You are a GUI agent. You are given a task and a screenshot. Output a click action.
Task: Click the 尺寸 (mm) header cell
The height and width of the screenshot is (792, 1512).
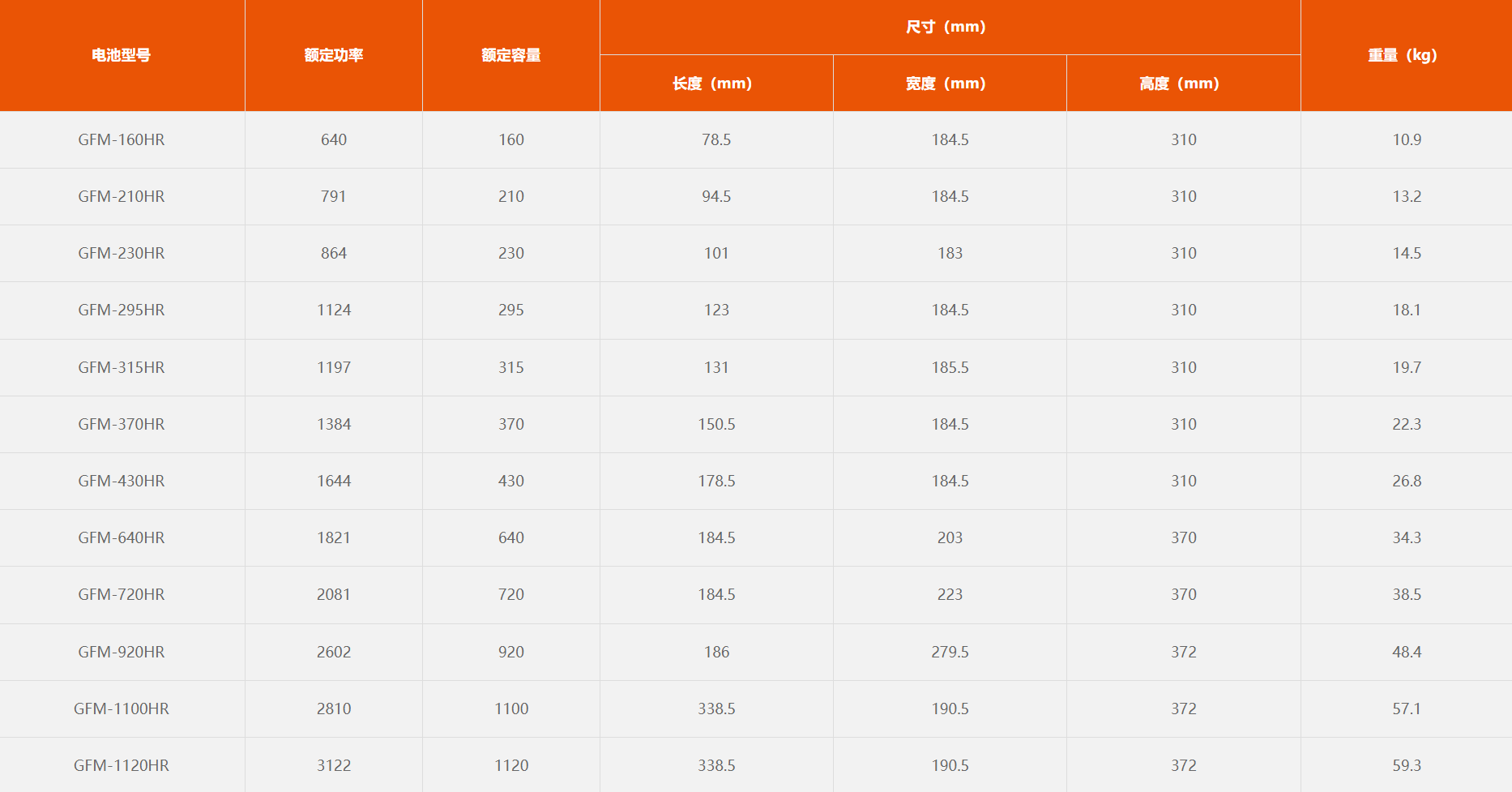tap(946, 27)
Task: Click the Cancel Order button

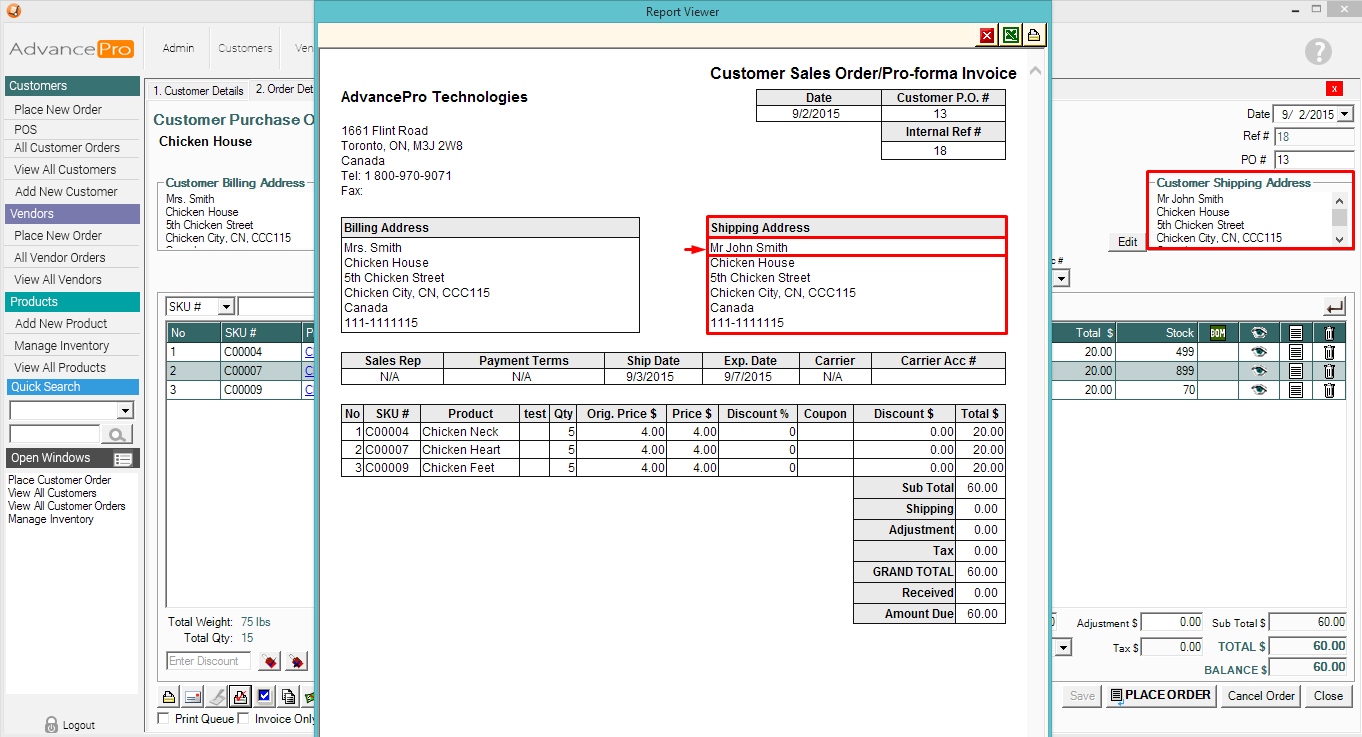Action: [x=1261, y=696]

=======

What is being asked: Transcribe the span of lines that runs from the line with "Task: Click the 尺寸 (mm) header cell" to the end of the data, both ends included, exactly, with nothing else and no pictures.

Problem solution:
Task: Click the 尺寸 (mm) header cell
The height and width of the screenshot is (792, 1512).
tap(946, 27)
Task: Click the Cancel Order button

Action: [x=1261, y=696]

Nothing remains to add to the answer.